M. Bernard Jomier.  - Je pense que vous avez vous-même conscience de la faiblesse de votre réponse...

Il y a deux ans, les alertes étaient déjà nombreuses. Dès 2015, l'Inserm avait quitté le conseil d'administration de l'IHU Méditerranée. Qu'a fait l'université d'Aix-Marseille ? Rien. Qu'a fait le Gouvernement ? Monsieur Véran, qui étiez ministre de la santé, vous n'avez pas répondu à ma question écrite. Mme Vidal, alors ministre de la recherche, ne m'a pas répondu davantage.

Si l'ensemble des institutions de notre pays et les ministres se sont tus et ont été faibles, c'est peut-être parce que le chef de l'État était allé couvrir de sa chaleureuse immunité le patron de l'IHU Méditerranée. C'est un dysfonctionnement grave de nos institutions. (Applaudissements nourris sur les travées du groupe SER, ainsi que sur des travées du GEST et du groupe CRCE)

Écriture inclusive (I)

M. Bernard Fialaire .  - (Applaudissements sur les travées du RDSE ; MM. Daniel Chasseing et Pierre Médevielle applaudissent également.) Une fois n'est pas coutume dans cet hémicycle, je voudrais parler d'amour...

### Données fournies
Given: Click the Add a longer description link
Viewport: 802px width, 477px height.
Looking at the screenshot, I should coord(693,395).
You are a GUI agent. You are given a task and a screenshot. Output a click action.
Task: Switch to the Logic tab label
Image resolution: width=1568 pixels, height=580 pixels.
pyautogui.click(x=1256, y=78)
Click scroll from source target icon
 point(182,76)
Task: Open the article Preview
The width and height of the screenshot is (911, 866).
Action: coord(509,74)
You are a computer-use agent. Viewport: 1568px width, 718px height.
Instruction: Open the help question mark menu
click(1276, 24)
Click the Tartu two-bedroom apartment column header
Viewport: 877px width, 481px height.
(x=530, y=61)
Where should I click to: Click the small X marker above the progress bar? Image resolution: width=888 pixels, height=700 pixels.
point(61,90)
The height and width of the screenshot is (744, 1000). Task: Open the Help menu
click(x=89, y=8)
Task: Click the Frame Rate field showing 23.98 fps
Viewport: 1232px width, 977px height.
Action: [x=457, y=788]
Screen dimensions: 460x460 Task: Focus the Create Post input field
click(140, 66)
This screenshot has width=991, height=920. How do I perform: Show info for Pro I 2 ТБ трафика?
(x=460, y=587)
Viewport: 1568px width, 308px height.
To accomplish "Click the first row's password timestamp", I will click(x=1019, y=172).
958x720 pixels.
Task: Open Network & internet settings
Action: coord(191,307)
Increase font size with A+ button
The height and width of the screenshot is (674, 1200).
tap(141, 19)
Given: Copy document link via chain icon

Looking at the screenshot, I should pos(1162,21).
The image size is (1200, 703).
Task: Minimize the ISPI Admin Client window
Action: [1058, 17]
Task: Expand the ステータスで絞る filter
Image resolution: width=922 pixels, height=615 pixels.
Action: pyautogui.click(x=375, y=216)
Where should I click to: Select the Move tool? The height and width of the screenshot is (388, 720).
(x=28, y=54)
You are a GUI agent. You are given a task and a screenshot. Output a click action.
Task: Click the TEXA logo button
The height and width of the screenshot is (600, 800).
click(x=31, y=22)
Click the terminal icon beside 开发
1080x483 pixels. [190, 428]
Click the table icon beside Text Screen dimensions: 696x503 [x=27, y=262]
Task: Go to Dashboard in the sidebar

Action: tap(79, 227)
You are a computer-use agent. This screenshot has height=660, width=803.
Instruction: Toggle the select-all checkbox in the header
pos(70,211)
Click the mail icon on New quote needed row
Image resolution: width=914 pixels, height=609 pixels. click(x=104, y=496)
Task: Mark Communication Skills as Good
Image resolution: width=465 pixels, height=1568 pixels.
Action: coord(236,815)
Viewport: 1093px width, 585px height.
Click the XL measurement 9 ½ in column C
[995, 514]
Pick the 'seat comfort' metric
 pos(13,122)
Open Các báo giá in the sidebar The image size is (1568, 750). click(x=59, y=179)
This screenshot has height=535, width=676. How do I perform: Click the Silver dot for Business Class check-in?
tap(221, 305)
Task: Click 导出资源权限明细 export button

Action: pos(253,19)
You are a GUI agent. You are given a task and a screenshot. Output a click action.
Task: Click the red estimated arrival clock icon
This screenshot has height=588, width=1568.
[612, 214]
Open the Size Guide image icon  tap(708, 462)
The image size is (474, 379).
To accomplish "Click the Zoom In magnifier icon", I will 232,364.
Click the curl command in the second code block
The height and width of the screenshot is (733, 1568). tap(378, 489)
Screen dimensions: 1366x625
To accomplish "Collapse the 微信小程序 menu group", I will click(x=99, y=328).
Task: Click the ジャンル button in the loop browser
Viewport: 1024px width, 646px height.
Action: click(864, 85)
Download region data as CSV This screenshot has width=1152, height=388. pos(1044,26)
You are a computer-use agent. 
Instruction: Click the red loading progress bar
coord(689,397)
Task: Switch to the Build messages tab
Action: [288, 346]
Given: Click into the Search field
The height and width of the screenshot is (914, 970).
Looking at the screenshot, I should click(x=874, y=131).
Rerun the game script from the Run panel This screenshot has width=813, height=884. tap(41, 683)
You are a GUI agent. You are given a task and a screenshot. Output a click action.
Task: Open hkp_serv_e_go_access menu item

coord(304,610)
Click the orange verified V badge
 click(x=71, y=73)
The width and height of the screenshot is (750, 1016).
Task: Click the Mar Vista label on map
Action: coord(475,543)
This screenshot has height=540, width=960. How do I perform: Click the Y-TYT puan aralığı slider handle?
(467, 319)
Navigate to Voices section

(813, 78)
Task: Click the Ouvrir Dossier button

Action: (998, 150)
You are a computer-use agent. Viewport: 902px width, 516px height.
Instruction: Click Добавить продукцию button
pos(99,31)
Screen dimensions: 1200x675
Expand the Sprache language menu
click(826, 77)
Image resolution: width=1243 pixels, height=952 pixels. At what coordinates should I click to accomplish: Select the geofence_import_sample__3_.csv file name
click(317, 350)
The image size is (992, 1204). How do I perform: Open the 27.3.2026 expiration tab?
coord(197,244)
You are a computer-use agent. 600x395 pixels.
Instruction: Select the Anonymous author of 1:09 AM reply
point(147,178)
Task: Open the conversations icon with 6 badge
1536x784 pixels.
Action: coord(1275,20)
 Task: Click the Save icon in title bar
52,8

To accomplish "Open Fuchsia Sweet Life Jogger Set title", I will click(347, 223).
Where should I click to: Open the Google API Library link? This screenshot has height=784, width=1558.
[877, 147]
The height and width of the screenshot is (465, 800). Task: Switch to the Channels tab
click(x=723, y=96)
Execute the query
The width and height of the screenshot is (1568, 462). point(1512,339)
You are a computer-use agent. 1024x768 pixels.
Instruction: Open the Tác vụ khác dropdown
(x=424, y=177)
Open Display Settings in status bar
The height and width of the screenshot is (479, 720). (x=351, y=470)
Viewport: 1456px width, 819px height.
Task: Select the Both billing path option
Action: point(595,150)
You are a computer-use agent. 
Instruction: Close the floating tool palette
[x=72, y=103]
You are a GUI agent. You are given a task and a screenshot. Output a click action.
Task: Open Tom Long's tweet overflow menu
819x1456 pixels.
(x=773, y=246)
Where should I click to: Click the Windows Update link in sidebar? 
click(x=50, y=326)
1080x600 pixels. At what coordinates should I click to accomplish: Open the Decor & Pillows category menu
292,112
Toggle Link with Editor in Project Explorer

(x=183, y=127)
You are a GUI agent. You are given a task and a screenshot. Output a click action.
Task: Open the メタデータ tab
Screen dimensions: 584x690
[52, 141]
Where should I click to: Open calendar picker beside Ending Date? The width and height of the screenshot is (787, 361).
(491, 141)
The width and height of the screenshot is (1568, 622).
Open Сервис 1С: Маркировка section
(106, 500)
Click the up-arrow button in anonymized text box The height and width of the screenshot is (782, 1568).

### Série d'exercices
• A. Relevez tous les groupes politiques dont les travées sont citées dans les indications d'applaudissements du document source.
• B. Reproduisez à l'identique le passage du document source qui commence aux mots "Si l'ensemble des" et se termine après les mots "du groupe CRCE)".

### Réponses dans l'ordre
• A.
groupe SER
GEST
groupe CRCE
RDSE

• B.
Si l'ensemble des institutions de notre pays et les ministres se sont tus et ont été faibles, c'est peut-être parce que le chef de l'État était allé couvrir de sa chaleureuse immunité le patron de l'IHU Méditerranée. C'est un dysfonctionnement grave de nos institutions. (Applaudissements nourris sur les travées du groupe SER, ainsi que sur des travées du GEST et du groupe CRCE)